**TASK DETAILS:**
From the records that follow, copy every line that contains the word "computer".

**WORKING DATA:**
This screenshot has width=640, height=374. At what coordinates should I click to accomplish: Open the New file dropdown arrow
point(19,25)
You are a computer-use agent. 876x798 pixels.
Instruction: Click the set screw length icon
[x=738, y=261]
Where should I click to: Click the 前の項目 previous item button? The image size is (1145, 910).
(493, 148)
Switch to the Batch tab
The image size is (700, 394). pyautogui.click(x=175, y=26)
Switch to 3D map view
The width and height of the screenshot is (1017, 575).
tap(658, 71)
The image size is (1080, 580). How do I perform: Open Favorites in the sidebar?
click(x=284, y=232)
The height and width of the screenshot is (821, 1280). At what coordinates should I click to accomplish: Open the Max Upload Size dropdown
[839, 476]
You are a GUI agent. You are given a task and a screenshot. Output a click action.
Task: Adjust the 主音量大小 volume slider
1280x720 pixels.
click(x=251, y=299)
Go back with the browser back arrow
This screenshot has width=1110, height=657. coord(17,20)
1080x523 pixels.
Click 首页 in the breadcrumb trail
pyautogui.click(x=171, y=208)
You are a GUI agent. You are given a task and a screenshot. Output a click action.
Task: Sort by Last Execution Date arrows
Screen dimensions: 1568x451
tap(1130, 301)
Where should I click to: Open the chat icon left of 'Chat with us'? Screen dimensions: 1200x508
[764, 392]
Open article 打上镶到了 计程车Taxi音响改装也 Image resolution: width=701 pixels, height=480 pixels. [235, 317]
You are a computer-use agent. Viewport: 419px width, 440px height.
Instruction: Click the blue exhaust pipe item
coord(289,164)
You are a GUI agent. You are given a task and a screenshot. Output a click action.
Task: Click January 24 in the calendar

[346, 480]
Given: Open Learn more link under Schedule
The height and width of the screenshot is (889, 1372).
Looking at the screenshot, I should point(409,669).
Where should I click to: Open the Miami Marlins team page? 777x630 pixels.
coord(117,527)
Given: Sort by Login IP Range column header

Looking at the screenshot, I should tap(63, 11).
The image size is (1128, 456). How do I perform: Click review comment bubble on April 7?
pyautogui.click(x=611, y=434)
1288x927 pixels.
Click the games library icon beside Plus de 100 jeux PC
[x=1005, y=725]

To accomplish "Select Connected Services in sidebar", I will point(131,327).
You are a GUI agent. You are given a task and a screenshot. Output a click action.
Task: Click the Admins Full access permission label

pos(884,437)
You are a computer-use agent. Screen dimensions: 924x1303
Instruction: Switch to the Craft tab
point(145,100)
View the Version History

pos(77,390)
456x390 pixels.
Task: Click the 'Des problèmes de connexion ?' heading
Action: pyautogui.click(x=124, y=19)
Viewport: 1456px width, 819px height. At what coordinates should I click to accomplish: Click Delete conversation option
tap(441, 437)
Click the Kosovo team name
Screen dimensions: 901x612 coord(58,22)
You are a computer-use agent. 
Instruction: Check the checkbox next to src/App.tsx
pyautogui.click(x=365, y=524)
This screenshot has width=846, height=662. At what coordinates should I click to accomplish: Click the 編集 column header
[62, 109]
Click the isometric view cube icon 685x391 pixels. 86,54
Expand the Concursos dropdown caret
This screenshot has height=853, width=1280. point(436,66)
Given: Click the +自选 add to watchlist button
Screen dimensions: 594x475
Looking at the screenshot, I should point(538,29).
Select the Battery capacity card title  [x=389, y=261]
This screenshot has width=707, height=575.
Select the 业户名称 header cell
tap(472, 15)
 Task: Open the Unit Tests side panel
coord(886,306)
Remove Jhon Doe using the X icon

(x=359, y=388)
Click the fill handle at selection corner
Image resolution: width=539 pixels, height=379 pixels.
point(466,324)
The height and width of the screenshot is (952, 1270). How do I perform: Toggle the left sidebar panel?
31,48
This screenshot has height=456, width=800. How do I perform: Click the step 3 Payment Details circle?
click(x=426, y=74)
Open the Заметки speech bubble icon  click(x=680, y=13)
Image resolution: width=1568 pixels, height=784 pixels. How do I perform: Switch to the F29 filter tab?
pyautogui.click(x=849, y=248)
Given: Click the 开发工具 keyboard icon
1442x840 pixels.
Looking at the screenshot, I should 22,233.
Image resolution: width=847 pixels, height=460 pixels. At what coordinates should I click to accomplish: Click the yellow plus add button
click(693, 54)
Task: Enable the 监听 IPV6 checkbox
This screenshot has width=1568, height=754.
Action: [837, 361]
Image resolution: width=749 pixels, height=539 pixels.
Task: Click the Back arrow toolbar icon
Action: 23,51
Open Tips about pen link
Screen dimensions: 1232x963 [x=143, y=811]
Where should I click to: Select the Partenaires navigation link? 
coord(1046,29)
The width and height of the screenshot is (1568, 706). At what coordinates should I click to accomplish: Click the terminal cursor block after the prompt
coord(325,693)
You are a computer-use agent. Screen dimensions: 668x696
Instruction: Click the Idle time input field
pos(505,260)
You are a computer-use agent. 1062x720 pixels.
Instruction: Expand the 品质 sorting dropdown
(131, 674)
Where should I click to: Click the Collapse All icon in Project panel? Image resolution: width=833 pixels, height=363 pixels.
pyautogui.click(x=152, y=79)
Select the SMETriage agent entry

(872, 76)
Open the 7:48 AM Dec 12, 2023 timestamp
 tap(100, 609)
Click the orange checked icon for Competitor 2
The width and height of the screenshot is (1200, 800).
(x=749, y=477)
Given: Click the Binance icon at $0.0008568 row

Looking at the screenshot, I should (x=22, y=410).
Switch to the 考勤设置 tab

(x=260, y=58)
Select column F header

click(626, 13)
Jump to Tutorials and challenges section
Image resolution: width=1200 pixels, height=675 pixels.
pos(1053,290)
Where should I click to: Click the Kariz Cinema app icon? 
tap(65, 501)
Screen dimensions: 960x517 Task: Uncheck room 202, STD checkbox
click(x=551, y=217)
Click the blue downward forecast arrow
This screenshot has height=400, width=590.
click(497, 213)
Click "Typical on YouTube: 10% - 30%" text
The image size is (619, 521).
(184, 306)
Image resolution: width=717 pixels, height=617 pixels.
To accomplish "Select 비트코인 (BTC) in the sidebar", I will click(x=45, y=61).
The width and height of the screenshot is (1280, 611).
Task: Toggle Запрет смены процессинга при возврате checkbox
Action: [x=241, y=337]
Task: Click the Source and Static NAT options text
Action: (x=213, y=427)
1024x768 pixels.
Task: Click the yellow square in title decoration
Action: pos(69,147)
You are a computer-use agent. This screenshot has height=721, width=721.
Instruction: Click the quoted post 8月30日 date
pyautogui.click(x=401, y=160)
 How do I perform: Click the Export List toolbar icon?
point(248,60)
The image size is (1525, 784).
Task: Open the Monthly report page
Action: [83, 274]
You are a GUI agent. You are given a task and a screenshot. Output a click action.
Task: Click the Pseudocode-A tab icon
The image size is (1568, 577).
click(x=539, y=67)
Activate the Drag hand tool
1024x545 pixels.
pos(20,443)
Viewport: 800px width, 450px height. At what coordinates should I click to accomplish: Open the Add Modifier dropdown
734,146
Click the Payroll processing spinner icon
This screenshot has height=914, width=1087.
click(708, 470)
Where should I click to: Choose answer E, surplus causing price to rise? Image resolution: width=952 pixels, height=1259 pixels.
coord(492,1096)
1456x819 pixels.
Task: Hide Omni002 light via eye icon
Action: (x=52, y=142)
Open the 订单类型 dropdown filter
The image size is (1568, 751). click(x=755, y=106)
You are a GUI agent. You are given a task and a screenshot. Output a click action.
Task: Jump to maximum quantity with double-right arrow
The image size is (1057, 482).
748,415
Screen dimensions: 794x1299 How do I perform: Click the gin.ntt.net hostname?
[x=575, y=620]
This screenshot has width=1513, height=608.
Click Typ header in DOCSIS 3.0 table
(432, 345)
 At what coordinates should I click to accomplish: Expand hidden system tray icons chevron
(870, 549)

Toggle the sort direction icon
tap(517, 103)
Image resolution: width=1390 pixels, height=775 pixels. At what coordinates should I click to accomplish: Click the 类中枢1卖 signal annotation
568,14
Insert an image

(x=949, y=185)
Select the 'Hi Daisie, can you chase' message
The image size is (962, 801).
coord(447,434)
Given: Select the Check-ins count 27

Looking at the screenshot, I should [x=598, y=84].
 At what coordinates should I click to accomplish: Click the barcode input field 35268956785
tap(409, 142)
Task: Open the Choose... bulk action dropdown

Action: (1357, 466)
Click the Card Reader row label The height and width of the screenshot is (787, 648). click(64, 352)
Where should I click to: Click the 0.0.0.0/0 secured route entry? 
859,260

**SOLUTION BELOW:**
You are a computer-use agent. 876x798 pixels.
You are a computer-use agent. Viewport: 419px width, 440px height.
You are a computer-use agent. Screen dimensions: 924x1303
You are a computer-use agent. 
You are a computer-use agent. Screen dimensions: 668x696
You are a computer-use agent. 1062x720 pixels.
You are a computer-use agent. This screenshot has height=721, width=721.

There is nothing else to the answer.